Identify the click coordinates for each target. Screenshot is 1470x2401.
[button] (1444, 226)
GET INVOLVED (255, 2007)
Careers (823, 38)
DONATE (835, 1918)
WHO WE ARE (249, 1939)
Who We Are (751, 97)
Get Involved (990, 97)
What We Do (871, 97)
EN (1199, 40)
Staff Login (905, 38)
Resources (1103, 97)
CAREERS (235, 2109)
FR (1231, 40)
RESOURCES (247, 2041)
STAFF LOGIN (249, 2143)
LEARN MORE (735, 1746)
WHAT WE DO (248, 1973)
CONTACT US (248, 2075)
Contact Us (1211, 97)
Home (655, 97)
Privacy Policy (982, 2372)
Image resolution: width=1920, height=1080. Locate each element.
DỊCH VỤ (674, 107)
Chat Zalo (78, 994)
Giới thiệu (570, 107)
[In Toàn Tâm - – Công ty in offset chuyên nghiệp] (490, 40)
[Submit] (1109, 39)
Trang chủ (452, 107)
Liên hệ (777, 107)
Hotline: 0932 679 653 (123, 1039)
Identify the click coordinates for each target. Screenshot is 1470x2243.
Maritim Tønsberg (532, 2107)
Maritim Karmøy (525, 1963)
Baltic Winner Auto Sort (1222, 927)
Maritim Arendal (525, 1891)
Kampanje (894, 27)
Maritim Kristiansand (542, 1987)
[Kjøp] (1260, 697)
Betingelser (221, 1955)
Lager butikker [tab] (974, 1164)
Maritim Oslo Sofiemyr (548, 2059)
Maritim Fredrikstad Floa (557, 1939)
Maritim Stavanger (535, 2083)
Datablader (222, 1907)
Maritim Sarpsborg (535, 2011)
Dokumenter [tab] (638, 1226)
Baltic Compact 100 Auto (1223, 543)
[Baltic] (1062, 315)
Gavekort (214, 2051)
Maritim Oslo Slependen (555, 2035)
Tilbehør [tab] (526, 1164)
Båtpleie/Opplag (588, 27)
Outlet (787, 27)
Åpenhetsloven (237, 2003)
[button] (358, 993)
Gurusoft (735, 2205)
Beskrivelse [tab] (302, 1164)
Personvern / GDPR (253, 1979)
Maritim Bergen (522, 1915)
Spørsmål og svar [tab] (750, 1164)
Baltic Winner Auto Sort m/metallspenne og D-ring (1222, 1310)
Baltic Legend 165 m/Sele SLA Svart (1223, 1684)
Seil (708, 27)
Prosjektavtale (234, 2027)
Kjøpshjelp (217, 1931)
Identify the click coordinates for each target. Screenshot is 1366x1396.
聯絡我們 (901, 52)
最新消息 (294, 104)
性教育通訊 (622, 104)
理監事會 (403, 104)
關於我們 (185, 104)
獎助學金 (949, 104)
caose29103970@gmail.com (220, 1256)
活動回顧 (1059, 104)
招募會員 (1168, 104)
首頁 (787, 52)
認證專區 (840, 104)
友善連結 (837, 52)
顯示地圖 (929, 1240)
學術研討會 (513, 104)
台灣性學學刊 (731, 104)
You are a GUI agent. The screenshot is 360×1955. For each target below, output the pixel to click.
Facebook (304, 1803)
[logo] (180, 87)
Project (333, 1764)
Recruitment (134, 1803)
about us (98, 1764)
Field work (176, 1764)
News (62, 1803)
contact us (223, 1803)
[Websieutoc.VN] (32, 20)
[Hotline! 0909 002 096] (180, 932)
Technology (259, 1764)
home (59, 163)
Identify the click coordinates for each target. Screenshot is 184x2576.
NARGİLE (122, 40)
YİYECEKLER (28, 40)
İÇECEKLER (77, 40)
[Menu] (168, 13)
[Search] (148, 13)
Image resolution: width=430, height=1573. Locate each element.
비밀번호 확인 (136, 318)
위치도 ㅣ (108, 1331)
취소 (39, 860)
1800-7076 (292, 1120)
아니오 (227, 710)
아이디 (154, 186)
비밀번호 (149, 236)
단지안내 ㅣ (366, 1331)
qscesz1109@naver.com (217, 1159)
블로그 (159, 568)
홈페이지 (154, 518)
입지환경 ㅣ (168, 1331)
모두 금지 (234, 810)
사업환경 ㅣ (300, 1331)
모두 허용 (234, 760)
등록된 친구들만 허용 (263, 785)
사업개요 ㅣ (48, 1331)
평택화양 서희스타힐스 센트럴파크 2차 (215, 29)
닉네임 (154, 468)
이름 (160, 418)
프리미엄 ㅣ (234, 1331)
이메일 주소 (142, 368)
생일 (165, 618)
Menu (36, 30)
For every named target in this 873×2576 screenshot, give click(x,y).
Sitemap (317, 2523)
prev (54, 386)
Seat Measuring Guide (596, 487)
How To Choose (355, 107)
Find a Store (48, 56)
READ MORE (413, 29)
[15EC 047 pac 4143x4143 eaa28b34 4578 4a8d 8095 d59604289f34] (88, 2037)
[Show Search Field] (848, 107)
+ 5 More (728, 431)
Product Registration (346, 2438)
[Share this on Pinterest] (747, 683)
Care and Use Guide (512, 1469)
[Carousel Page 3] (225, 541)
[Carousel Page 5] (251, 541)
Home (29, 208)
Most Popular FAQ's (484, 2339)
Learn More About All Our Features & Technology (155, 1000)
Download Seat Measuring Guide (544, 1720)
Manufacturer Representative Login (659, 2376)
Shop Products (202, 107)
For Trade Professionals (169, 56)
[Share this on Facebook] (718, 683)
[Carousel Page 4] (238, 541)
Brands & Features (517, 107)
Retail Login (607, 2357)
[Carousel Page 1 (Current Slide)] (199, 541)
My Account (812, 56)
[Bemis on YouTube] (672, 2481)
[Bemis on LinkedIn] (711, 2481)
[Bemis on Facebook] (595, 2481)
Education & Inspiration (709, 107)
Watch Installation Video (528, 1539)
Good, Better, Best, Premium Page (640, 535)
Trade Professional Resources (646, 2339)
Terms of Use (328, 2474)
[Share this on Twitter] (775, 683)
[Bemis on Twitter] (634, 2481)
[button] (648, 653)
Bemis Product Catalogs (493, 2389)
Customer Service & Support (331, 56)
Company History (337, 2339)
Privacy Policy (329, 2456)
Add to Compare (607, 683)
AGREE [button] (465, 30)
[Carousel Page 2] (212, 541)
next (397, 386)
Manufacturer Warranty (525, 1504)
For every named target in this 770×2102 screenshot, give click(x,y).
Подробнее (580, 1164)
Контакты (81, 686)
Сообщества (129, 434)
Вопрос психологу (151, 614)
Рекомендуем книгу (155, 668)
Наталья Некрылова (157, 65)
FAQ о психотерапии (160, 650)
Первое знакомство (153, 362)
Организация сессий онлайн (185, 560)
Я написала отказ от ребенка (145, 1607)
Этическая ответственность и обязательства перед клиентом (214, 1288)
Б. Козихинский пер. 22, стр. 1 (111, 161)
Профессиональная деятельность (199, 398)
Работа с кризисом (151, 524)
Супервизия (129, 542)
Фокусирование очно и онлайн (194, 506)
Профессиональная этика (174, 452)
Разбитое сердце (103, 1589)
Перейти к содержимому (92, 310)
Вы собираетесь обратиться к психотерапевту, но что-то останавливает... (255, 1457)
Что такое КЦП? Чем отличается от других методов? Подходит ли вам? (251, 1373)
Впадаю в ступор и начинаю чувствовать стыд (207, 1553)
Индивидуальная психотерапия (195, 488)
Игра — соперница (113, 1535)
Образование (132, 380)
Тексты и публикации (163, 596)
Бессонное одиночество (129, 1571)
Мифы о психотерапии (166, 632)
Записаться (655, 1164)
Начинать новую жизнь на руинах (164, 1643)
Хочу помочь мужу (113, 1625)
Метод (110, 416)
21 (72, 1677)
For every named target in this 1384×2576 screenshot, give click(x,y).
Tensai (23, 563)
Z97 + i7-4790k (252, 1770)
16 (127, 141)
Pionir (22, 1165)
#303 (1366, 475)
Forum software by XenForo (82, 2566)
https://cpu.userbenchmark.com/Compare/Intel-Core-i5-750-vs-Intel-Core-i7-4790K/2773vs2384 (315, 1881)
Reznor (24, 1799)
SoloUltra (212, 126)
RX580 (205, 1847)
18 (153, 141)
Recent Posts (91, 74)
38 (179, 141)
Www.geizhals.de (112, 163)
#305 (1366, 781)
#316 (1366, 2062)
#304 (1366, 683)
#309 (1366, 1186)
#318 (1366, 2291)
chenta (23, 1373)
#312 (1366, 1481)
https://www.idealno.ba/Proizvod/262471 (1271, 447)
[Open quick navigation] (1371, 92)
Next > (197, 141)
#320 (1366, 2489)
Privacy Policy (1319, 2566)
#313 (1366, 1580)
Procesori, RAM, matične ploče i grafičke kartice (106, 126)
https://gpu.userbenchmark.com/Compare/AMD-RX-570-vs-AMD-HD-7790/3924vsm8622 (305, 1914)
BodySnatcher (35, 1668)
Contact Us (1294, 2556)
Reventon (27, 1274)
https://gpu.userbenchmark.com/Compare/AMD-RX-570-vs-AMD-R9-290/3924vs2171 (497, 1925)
........
• YOUR INSTRUCTIONS:
All that belongs in the answer is the run of lines above from the line containing "18 (153, 141)" through the line containing "Reventon (27, 1274)", exactly as written.

• YOUR SOLUTION:
18 (153, 141)
Recent Posts (91, 74)
38 (179, 141)
Www.geizhals.de (112, 163)
#305 (1366, 781)
#316 (1366, 2062)
#304 (1366, 683)
#309 (1366, 1186)
#318 (1366, 2291)
chenta (23, 1373)
#312 (1366, 1481)
https://www.idealno.ba/Proizvod/262471 (1271, 447)
[Open quick navigation] (1371, 92)
Next > (197, 141)
#320 (1366, 2489)
Privacy Policy (1319, 2566)
#313 (1366, 1580)
Procesori, RAM, matične ploče i grafičke kartice (106, 126)
https://gpu.userbenchmark.com/Compare/AMD-RX-570-vs-AMD-HD-7790/3924vsm8622 (305, 1914)
BodySnatcher (35, 1668)
Contact Us (1294, 2556)
Reventon (27, 1274)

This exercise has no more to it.